I'm far from crazy about the idea. We used to name stadiums and the like after prominent people and this corporate takeover of everything American is a little sickening. But if we're going to do it, make UMass pay to have their name on what was once Columbia station. The same goes for Boston College, Boston University (2 stations), Charles/MGH, Harvard, Museum of Fine Arts -- I could go on, but you get the idea. If the T is going to charge, nobody should get it for free.
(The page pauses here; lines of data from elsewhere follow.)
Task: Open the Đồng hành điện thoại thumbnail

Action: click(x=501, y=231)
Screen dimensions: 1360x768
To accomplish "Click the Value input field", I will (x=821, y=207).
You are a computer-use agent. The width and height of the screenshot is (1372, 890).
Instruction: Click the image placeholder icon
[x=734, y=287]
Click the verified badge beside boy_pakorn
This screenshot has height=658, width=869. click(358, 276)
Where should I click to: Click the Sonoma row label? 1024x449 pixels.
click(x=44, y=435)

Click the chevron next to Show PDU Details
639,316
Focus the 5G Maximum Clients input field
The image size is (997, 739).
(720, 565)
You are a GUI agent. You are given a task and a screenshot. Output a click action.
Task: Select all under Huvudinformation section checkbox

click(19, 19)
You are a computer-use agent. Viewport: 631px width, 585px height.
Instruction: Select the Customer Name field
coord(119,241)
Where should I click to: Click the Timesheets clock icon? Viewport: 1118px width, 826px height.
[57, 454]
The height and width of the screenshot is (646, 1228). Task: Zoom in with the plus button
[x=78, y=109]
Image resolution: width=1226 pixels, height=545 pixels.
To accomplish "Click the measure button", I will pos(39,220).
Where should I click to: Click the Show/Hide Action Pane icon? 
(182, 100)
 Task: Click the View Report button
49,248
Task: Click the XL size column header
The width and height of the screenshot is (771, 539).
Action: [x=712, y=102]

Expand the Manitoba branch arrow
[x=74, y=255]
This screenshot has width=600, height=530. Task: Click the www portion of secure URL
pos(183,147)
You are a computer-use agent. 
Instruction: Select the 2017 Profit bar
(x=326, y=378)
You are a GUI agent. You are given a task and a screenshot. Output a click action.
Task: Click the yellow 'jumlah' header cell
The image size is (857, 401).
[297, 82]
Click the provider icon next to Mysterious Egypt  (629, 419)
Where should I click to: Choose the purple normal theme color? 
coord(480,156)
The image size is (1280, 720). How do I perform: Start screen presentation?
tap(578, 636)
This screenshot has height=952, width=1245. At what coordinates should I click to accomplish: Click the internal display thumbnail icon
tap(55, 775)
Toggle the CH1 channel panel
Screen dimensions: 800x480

From a Globe article from 2001, when this exact plan failed. It also references the time in 1997 where this exact plan failed. SUBWAY SPONSORS ARE SCARCE PLAN TO SELL MBTA NAMING RIGHTS DRAWS LITTLE INTEREST Boston Globe - Boston, Mass. Author: Raphael Lewis, Globe Staff Date: Mar 8, 2001 Start Page: B.1 Section: Metro/Region Text Word Count: 746 Abstract (Document Summary) While corporations are shelling out millions of dollars to plaster their names and logos on football stadiums, basketball arenas, and even shopping malls, the MBTA's plan to sell naming rights to four subway stations has failed to attract a single bid, officials said yesterday. A week before the original deadline for bids, Feb. 23, the T pushed back the deadline three weeks "in order to maximize interest," MBTA spokesman Joe Pesaturo said yesterday. At that time, no bids had come in, he said. The T has also dropped its minimum asking prices and said companies can commit for as little as two years. Those efforts have apparently fallen flat as well. A conference held for potential bidders yesterday drew just two people - both of them advertising consultants with no interest in spending money to have their company's names or logos in the stations, officials said. The plan's seeming lack of appeal echoes a similar situation in 1997, when the MBTA sought corp orations to maintain grimy subway stops in return for naming rights. Only Citizens Bank signed on, in a deal worth just $475,000 over four years.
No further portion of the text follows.